By Nick Carey
LONDON (Reuters) – British new car sales fell to their lowest level since 1992 last year as manufacturers struggled against pandemic-related parts shortages, but could grow 15% in 2023 as those supply-chain issues ease, an industry body said on Thursday.
The Society of Motor Manufacturers and Traders (SMMT) said that according to preliminary figures, British new car registrations fell 2% to 1.61 million units last year, about 700,000 units below the pre-pandemic total hit in 2019.
The global auto industry has struggled with shortages of parts over the last two years, in particular semiconductor chips, with manufacturers focusing production on more profitable models and reporting lengthy order books for new cars.
SMMT Chief Executive Mike Hawes said despite rising inflation and a cost-of-living crisis hitting British consumers, the group was “reasonably confident” in its 2023 growth forecast.
We do expect this year to be one of recovery,” Hawes told reporters during a briefing on Wednesday. “We’re going to look counter cyclical, but that’s because we never recovered from the effects of the pandemic.”
Fully electric, or battery electric, vehicles (BEVs) made up 16.6% of sales in 2022, up from 11.6% in 2021.
The UK government has proposed a zero-emission vehicle (ZEV) target that 22% of any manufacturer’s car sales must be BEVs starting in 2024.

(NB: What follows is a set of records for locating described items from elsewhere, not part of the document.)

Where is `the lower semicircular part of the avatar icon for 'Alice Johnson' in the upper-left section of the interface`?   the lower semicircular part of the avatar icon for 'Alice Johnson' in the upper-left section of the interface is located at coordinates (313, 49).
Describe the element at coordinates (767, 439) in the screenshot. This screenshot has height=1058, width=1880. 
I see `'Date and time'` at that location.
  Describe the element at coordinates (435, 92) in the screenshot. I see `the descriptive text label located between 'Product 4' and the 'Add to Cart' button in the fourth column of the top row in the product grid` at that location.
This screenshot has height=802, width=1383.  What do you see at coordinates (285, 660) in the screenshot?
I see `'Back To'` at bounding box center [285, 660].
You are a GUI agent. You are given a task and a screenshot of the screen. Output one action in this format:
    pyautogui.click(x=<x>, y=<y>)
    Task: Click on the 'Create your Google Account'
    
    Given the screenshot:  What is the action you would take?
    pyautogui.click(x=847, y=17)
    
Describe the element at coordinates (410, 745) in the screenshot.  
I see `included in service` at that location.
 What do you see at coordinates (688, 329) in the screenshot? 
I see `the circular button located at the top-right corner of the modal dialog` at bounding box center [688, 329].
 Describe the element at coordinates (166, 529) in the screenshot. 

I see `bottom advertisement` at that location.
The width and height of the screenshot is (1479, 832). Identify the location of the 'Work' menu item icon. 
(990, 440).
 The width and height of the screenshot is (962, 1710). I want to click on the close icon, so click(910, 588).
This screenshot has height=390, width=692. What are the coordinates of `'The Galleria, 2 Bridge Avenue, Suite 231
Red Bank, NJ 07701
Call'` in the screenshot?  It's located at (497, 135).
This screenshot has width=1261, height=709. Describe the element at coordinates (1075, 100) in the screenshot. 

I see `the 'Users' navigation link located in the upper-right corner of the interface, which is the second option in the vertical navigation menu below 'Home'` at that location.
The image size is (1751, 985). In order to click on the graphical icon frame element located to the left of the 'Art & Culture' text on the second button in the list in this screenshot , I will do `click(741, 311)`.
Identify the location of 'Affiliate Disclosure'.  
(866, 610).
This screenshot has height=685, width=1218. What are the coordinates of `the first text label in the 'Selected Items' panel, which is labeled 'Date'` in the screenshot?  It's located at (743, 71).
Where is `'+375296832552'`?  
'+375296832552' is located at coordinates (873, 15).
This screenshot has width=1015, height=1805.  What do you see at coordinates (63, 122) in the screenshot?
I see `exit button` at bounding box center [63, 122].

But some carmakers like Volkswagen unit Bentley – which has committed to be fully electric by 2030, but will not have a BEV model until 2025 – complain this would penalize them after their production plans have already been set.
The SMMT’s Hawes said the car industry is waiting for a final regulation from the UK government this summer, but added “most manufacturers will want some sort of flexibility” in how the mandate is applied.